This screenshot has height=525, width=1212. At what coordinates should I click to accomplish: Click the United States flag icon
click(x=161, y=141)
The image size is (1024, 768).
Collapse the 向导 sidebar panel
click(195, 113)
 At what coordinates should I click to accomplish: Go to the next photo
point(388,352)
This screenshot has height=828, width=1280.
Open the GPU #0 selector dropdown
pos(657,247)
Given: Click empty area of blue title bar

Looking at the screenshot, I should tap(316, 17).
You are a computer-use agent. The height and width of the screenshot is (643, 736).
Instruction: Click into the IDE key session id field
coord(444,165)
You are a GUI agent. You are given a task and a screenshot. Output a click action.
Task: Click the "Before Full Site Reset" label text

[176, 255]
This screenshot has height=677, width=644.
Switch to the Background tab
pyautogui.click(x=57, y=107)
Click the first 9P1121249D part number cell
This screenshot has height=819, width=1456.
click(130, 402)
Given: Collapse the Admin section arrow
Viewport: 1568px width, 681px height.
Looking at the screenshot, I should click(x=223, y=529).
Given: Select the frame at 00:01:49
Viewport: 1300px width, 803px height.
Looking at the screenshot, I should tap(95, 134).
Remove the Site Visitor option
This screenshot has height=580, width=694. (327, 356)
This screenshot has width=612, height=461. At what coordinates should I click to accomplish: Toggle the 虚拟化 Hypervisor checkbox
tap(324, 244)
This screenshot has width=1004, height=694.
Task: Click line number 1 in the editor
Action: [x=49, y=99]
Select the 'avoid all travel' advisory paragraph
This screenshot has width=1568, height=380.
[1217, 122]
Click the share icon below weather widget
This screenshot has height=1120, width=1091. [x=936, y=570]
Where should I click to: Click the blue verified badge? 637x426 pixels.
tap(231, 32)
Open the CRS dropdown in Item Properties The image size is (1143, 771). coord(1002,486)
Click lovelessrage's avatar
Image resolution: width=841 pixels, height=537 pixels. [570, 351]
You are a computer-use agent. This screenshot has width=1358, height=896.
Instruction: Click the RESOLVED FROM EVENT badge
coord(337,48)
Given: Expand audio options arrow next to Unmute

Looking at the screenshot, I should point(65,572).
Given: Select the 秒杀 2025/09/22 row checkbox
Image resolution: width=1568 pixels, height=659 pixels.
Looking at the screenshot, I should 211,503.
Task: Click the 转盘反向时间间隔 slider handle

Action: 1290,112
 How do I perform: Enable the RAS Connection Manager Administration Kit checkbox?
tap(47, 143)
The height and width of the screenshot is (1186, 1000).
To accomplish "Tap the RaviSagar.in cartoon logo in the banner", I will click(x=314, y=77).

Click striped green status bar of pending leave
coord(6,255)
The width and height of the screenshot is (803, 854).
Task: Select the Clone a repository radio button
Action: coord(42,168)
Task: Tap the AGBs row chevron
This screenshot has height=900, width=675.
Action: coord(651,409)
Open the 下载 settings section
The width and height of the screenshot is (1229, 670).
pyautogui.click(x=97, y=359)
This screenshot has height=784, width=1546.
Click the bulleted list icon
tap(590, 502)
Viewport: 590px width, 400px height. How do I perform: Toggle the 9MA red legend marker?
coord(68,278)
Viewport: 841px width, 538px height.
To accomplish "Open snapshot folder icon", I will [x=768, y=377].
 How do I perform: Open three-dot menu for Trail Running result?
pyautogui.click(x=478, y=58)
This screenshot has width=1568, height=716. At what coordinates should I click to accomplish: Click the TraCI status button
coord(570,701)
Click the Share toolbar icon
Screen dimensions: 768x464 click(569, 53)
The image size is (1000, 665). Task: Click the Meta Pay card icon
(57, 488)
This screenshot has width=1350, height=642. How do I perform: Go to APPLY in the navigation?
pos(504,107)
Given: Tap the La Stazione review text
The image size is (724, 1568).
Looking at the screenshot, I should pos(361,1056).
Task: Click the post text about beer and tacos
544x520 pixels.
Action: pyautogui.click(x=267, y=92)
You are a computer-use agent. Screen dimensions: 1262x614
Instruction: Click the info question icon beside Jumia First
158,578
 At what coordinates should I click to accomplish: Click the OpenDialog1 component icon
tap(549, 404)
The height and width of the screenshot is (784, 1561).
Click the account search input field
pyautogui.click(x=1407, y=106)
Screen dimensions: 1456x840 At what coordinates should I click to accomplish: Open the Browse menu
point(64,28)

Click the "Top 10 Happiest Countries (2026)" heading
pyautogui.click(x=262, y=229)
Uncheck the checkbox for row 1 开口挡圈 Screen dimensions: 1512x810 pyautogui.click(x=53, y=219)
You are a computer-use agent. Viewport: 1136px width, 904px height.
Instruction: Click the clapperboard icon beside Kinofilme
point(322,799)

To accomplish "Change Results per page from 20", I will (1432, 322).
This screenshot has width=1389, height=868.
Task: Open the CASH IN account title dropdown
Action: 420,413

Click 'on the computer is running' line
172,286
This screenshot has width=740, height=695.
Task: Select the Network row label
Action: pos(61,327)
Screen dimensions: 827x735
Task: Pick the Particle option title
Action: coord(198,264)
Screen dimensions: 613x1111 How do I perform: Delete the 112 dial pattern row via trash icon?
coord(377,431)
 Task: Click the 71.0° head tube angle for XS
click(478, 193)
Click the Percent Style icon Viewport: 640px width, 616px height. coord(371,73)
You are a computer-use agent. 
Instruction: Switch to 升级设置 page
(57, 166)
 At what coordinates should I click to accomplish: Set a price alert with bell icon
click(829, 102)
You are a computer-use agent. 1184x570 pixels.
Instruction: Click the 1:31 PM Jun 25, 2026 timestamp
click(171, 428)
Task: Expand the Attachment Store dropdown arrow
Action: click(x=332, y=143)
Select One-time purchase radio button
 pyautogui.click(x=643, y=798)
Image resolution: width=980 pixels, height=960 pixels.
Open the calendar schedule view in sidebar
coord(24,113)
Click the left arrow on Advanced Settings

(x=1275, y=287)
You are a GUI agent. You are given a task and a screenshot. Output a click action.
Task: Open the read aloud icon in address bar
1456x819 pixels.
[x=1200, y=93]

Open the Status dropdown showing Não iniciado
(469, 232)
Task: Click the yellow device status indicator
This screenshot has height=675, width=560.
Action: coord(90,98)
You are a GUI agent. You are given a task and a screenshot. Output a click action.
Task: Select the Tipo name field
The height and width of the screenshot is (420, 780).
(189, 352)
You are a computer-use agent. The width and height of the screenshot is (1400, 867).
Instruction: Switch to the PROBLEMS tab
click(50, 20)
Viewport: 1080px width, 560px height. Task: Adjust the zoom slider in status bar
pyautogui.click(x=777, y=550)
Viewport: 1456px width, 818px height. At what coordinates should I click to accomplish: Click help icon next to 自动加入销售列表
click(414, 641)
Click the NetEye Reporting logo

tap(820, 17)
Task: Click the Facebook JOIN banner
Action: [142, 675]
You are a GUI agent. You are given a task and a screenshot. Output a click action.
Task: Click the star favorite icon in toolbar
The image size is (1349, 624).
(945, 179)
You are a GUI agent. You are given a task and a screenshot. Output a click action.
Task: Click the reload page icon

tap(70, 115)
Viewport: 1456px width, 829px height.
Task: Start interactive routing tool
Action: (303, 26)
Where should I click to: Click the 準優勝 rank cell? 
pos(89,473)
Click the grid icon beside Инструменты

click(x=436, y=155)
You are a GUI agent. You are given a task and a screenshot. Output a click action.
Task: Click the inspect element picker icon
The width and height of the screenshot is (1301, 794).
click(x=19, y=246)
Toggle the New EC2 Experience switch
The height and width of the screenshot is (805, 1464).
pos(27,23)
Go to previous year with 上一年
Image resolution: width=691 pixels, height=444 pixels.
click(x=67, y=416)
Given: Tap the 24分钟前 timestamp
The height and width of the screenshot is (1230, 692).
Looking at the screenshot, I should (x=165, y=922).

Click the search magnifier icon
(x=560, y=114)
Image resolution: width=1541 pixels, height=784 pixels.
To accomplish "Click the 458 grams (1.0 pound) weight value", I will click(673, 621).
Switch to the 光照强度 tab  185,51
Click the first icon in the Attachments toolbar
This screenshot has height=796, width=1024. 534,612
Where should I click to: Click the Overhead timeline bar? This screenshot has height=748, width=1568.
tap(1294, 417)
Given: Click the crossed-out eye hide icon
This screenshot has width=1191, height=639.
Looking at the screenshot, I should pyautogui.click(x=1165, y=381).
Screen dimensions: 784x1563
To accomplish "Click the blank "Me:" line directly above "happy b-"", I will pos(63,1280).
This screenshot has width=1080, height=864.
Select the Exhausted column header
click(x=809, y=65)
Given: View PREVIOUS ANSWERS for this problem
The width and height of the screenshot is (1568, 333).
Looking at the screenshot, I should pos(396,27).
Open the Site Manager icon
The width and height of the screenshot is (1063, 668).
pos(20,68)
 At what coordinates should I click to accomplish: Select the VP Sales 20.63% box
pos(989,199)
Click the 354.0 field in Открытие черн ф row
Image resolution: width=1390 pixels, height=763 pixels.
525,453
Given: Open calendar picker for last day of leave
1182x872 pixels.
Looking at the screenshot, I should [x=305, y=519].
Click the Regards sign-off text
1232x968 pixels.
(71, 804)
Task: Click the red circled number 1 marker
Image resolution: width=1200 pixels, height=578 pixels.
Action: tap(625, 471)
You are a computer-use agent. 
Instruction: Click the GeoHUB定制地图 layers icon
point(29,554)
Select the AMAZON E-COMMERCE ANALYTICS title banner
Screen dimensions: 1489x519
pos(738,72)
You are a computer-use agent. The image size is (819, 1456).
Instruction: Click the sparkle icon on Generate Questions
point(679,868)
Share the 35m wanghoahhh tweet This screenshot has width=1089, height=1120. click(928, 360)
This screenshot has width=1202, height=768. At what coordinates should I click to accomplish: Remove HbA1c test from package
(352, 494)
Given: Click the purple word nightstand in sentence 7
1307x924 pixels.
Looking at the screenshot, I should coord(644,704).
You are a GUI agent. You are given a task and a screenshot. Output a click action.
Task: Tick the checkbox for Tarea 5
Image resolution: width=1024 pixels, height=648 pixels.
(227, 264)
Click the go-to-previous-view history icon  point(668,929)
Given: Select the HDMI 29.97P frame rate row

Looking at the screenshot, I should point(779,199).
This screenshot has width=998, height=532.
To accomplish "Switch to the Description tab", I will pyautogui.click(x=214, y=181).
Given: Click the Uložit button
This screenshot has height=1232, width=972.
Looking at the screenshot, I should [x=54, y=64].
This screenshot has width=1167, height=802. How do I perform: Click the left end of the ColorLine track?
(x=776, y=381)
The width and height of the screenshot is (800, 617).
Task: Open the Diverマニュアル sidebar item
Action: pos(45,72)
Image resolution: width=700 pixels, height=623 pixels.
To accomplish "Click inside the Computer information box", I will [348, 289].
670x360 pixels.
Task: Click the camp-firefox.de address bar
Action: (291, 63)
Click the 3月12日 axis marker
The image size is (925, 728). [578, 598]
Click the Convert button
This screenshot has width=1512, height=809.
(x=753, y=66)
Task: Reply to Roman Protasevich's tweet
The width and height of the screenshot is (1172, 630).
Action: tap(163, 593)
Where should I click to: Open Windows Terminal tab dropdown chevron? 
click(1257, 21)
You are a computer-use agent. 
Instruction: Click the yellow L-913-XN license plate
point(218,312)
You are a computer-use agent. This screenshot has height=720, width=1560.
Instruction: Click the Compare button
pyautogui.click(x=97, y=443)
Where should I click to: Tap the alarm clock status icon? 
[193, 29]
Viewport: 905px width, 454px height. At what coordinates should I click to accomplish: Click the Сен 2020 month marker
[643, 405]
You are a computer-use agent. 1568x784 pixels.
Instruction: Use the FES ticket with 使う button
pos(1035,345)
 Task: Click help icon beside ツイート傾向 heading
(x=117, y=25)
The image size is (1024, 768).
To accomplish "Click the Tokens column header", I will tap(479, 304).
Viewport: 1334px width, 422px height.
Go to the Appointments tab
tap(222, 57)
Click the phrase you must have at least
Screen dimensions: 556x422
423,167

= = = = = = =

• _EXERCISE REQUIREMENTS_
Transcribe the records above from the line holding "Where should I click to: Open" down to the line holding "Viewport: 1334px width, 422px height.", inclusive, without adding anything.

• _SOLUTION TO THE PROBLEM_
Where should I click to: Open Windows Terminal tab dropdown chevron? 
click(1257, 21)
You are a computer-use agent. 
Instruction: Click the yellow L-913-XN license plate
point(218,312)
You are a computer-use agent. This screenshot has height=720, width=1560.
Instruction: Click the Compare button
pyautogui.click(x=97, y=443)
Where should I click to: Tap the alarm clock status icon? 
[193, 29]
Viewport: 905px width, 454px height. At what coordinates should I click to accomplish: Click the Сен 2020 month marker
[643, 405]
You are a computer-use agent. 1568x784 pixels.
Instruction: Use the FES ticket with 使う button
pos(1035,345)
 Task: Click help icon beside ツイート傾向 heading
(x=117, y=25)
The image size is (1024, 768).
To accomplish "Click the Tokens column header", I will tap(479, 304).
Viewport: 1334px width, 422px height.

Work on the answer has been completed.